In this tattoo glut there’s a general loss of meaning. When I was growing up, tattoos used to mean something: some kind of countercultural expression, a protest against the yoke of certain mores and expectations, an all-purpose middle-finger at authority. I’m not saying I agree with their former message, but still, a message was there. No pun intended, but today’s tattoo phenomenon is representative of a broad and expanding problem that is best described as a dedication to surface, to integument. These walking tattoo canvases are not even pretending anymore. They have an unabashed sense of purposelessness in marring their skins. It’s not even fake remonstration, a love with the appearance of off-road thinking. No. None of that.
It is, I’m afraid, the end of the world. Ok, how about . . . what Frank Thomas and Matt Weiland include in their little noticed volume: Commodify Your Dissent, a collection of essays from various authors that mourn the loss of true dissent and countercultural spark. What caused the loss? Is it a victory of the scourge of the ordinary and complacent, the glacial momentum of conformity? No! Get this: it is a commercialization of all things countercultural.
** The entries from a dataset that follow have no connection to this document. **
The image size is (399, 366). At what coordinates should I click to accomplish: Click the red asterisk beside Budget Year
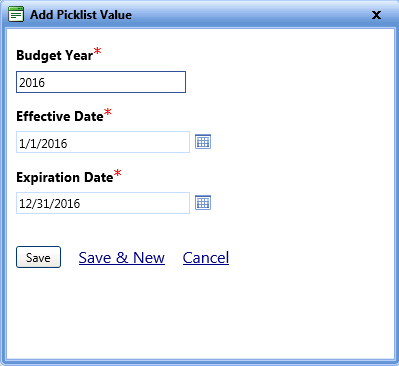pyautogui.click(x=97, y=51)
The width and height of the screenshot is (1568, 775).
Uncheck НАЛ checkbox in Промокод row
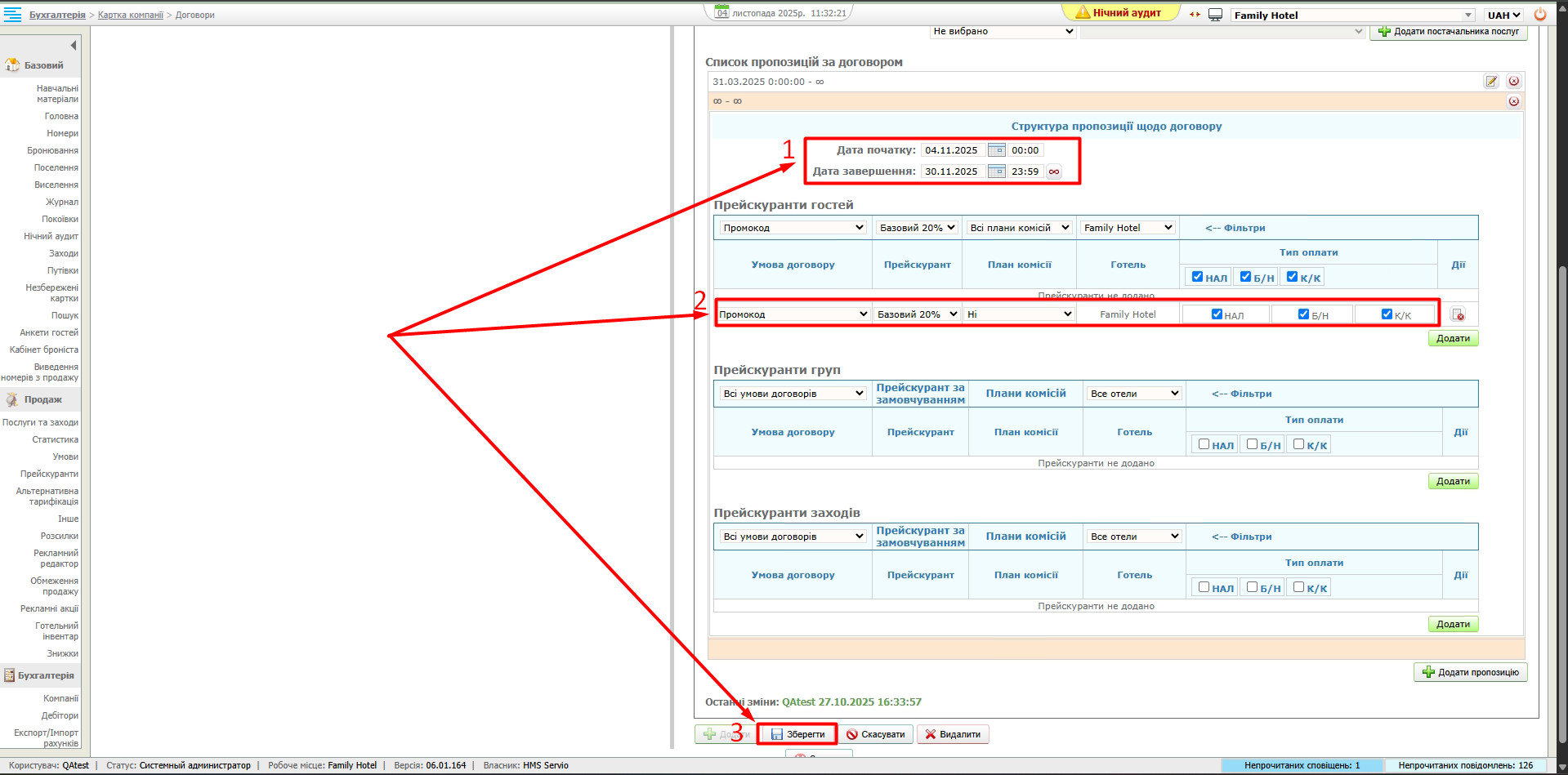1217,314
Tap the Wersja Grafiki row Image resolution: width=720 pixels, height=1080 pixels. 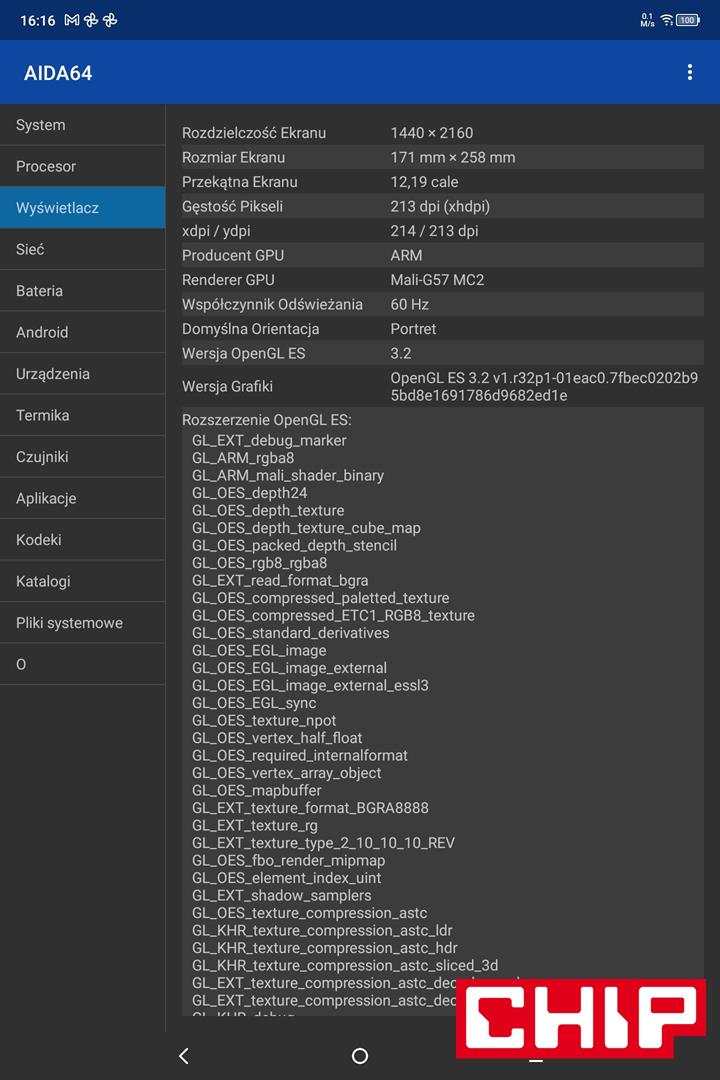440,387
Yes, the corporate world has discovered the perfect assassin of alternative thought: make money out of it by supply-sided economics, inspiring kids by the throngs to flock to the fringe, thus eliminating the meaning of fringe and emasculating its long and unofficial historical role of keeping people true.
Here’s what my tattoo will read: “Down with Down!” I know, you don’t care either.
4 Comments:
In talking to people, you may find that many tattoos mean something very personal to the person who bears them -- often even the most seemingly superficial ones. Not rebellion anymore, but rememberance: of people loved and lost, times held dear, accomplishments, and hurdles overcome. While I may or may not agree with the marks people choose to put on their bodies, and while many of them are indeed "fad-ish," it would be erroneous to say that modern tattoos are necessarily purposeless.
~M (daughter of a man who for some reason got a 70s stylized parrot emblazened on his leg when he was young, which just may mar my point a bit)
What you say is true re: the personal aspect, but still the point I raise is about the general loss of the meaning of off-roading thinking and the signs of this loss in pop, high, or fringe culture--all of which is increasingly commercialized. BTW: it could be that a parrot tattoo meant something in the 70's.
I agree that the countercultural has been subsumed by consumerism. But then there is the counterculture that is anti-consumerist - cultural jamming:
http://www.bayyinat.org.uk/jam.htm
Wasalaam
TMA
I'll buy some popcorn and watch and see what happens with that movement. It's not clear what the ideal or social impetus is behind it. Don't mean to be pessy, but sounds postmodern to me, like my punctuation. Unless you can explain the movement and, along the way, tell me what that logo means, which looks interesting.